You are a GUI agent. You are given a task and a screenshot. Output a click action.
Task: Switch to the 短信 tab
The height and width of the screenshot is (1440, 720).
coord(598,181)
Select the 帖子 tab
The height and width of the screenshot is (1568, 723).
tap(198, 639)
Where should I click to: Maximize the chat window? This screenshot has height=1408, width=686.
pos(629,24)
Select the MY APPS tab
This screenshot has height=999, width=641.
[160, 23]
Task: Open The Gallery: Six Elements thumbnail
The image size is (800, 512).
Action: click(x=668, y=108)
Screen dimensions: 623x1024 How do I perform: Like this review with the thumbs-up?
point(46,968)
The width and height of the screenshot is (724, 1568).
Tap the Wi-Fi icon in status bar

= = =

Problem statement:
List every line in the items above that contains the string "height". Case counts.

Result below:
The height and width of the screenshot is (1440, 720).
The height and width of the screenshot is (1568, 723).
Where should I click to: Maximize the chat window? This screenshot has height=1408, width=686.
This screenshot has height=999, width=641.
The width and height of the screenshot is (724, 1568).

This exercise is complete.